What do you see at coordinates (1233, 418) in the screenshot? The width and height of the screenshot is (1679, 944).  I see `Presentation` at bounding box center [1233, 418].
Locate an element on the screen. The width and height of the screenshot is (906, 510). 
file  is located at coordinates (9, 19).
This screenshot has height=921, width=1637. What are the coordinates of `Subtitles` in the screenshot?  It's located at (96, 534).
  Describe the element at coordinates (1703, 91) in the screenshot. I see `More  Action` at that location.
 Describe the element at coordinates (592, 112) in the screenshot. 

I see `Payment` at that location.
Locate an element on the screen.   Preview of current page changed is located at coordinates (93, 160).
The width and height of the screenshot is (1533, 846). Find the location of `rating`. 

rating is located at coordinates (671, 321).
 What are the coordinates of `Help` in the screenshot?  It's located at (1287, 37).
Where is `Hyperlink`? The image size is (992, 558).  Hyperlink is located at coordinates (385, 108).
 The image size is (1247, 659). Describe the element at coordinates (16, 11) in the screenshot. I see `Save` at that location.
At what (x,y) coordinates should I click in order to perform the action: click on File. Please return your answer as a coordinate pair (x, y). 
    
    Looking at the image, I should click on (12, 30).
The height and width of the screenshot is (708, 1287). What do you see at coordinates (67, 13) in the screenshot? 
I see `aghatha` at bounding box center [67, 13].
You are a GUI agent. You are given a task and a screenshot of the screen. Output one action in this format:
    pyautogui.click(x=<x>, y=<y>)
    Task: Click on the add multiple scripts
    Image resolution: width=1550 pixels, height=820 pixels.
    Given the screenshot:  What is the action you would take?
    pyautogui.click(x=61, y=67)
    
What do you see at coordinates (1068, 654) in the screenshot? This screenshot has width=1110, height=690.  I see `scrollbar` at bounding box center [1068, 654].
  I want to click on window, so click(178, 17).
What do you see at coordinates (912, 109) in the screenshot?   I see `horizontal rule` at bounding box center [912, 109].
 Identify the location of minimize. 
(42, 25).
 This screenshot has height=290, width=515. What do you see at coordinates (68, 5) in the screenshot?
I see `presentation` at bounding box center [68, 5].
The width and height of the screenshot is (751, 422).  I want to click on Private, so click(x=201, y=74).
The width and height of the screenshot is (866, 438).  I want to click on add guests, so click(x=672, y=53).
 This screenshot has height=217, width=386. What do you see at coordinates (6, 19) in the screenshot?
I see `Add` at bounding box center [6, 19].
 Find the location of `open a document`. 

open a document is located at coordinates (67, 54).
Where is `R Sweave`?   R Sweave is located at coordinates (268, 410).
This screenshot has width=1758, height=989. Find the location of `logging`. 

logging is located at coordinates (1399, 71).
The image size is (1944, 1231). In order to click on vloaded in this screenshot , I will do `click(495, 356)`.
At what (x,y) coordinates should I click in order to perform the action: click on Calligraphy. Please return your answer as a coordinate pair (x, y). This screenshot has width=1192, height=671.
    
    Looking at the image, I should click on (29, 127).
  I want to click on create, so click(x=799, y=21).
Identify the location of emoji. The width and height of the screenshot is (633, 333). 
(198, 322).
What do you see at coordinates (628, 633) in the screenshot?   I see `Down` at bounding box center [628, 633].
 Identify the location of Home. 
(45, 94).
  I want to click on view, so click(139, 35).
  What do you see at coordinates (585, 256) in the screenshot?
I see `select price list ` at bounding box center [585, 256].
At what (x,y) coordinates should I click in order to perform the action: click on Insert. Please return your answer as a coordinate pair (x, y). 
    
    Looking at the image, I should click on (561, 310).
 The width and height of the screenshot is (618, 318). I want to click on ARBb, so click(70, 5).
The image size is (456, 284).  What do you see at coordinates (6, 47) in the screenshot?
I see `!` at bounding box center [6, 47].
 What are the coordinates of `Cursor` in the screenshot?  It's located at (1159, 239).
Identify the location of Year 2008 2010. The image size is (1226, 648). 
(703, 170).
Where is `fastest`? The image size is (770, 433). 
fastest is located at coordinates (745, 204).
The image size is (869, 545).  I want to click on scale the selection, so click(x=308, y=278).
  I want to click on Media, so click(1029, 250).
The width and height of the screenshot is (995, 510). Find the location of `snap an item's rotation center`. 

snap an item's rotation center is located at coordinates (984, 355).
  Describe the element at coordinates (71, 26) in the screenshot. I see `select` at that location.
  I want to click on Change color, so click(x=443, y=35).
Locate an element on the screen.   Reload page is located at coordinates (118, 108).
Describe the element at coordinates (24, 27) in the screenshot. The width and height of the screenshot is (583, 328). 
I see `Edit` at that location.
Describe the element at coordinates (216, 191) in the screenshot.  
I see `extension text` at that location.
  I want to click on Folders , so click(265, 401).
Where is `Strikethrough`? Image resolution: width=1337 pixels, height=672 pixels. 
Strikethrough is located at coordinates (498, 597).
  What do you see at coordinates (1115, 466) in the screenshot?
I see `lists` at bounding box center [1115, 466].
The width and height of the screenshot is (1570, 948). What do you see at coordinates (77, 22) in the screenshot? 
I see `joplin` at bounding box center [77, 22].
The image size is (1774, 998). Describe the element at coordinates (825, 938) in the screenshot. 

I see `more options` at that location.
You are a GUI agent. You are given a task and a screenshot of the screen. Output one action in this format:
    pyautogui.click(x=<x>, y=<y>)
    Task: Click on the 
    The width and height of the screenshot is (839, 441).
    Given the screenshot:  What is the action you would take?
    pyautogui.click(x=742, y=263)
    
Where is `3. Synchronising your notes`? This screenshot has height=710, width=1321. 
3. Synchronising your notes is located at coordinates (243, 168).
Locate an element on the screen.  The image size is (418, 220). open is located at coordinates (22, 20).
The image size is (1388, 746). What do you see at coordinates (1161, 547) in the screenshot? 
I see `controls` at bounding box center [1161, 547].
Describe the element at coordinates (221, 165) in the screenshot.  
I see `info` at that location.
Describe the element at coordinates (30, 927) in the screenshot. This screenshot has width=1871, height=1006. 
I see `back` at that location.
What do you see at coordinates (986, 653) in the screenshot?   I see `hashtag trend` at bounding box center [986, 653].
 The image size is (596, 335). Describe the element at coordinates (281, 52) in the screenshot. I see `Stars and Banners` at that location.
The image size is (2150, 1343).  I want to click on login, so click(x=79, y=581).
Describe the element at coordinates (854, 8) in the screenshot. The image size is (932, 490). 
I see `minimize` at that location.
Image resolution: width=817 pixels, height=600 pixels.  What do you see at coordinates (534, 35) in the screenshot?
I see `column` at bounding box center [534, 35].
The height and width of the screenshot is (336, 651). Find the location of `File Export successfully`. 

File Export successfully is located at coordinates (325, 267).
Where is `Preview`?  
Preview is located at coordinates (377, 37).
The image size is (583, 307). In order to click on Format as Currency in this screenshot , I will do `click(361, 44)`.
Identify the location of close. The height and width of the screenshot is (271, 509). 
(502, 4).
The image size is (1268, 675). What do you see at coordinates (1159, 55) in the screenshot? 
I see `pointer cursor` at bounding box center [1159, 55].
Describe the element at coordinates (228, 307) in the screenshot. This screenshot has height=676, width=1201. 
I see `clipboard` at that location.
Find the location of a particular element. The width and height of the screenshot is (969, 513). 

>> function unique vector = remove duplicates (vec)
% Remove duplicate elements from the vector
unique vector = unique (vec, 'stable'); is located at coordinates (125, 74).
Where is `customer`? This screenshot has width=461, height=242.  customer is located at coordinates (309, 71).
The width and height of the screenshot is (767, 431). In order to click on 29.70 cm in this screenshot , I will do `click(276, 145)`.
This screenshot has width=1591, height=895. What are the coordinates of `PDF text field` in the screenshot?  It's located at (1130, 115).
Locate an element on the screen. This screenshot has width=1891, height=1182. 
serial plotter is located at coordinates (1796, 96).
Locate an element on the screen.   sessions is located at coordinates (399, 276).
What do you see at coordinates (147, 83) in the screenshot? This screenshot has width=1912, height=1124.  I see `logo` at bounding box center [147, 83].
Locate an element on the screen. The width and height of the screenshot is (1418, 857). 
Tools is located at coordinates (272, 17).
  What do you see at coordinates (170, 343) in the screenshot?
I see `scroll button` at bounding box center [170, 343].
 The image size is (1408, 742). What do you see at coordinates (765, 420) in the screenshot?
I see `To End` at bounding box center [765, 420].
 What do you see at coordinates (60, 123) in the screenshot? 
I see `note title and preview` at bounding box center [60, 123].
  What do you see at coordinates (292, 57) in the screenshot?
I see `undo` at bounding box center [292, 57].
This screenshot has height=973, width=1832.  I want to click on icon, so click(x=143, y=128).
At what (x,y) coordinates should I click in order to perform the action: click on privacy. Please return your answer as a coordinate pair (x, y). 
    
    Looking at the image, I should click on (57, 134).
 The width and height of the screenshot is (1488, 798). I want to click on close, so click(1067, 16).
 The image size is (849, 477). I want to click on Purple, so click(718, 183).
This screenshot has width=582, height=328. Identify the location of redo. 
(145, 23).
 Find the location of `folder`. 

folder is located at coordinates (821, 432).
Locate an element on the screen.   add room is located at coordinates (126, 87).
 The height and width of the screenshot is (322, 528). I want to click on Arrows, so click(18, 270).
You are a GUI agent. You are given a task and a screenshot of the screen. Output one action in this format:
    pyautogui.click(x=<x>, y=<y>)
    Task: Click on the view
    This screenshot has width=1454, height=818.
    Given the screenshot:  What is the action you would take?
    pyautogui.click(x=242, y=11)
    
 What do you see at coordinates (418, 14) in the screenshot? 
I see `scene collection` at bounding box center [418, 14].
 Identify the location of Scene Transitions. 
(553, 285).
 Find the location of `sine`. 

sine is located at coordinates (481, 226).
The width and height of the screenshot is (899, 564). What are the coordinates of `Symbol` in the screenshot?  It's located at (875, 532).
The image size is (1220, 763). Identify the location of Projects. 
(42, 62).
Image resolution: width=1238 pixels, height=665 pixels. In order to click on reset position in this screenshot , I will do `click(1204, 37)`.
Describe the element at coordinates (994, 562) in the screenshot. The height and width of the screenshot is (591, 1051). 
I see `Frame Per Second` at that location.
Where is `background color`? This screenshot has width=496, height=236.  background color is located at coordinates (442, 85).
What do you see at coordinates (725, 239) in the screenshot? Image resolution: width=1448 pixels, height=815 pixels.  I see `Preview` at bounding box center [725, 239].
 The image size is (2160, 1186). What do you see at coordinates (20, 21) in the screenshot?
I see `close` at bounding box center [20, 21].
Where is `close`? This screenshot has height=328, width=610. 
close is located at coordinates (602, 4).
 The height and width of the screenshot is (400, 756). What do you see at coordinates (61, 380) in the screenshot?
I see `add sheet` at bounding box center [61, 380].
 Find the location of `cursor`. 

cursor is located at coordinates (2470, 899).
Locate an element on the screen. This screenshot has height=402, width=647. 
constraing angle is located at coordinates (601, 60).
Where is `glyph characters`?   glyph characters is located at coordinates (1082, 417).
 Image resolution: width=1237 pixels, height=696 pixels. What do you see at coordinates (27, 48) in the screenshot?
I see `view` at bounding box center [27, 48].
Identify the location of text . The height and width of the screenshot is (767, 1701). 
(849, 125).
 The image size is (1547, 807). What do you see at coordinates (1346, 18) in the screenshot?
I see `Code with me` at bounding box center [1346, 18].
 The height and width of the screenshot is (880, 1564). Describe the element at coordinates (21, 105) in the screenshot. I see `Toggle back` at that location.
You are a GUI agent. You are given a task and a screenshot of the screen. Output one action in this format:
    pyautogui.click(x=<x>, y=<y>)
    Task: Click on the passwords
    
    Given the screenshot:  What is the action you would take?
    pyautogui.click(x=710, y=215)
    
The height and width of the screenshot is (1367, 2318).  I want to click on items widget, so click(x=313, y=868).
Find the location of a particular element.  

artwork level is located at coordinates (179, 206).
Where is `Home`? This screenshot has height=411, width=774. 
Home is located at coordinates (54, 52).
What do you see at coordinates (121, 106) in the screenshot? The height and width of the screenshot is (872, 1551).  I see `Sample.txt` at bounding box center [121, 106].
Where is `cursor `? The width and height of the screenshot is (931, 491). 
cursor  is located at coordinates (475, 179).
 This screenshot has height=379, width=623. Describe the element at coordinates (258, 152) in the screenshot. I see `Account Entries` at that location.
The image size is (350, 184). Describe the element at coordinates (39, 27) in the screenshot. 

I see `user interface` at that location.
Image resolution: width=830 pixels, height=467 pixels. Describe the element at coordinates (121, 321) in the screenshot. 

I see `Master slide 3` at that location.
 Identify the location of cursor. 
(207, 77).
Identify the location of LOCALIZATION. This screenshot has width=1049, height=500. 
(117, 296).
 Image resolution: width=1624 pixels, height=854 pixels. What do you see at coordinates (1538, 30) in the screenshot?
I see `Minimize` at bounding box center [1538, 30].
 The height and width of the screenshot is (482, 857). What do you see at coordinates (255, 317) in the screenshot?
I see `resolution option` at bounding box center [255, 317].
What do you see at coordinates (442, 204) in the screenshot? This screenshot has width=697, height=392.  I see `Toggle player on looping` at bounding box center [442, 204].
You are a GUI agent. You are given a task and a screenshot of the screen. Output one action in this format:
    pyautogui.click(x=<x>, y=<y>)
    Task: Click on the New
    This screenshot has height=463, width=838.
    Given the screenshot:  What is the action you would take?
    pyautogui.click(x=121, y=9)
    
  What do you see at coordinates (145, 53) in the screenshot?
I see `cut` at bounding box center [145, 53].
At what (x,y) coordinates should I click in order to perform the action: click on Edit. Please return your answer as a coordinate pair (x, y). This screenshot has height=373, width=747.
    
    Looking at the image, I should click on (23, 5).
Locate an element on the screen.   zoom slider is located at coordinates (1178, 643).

_TUGAS_:
Tukar "add multiple scripts" dengan "remove all scripts" di baris-baris mulai dari baris yang ada "The height and width of the screenshot is (708, 1287)." sampai baris yang ada "What do you see at coordinates (912, 109)", kedua baris itu ikut dihitung. Tulis ulang baris-baris itu saja tanpa mengubah bagian lainnya.

_JAWABAN_:
The height and width of the screenshot is (708, 1287). What do you see at coordinates (67, 13) in the screenshot? 
I see `aghatha` at bounding box center [67, 13].
You are a GUI agent. You are given a task and a screenshot of the screen. Output one action in this format:
    pyautogui.click(x=<x>, y=<y>)
    Task: Click on the remove all scripts
    Image resolution: width=1550 pixels, height=820 pixels.
    Given the screenshot:  What is the action you would take?
    pyautogui.click(x=61, y=67)
    
What do you see at coordinates (1068, 654) in the screenshot? This screenshot has width=1110, height=690.  I see `scrollbar` at bounding box center [1068, 654].
  I want to click on window, so click(178, 17).
What do you see at coordinates (912, 109) in the screenshot?   I see `horizontal rule` at bounding box center [912, 109].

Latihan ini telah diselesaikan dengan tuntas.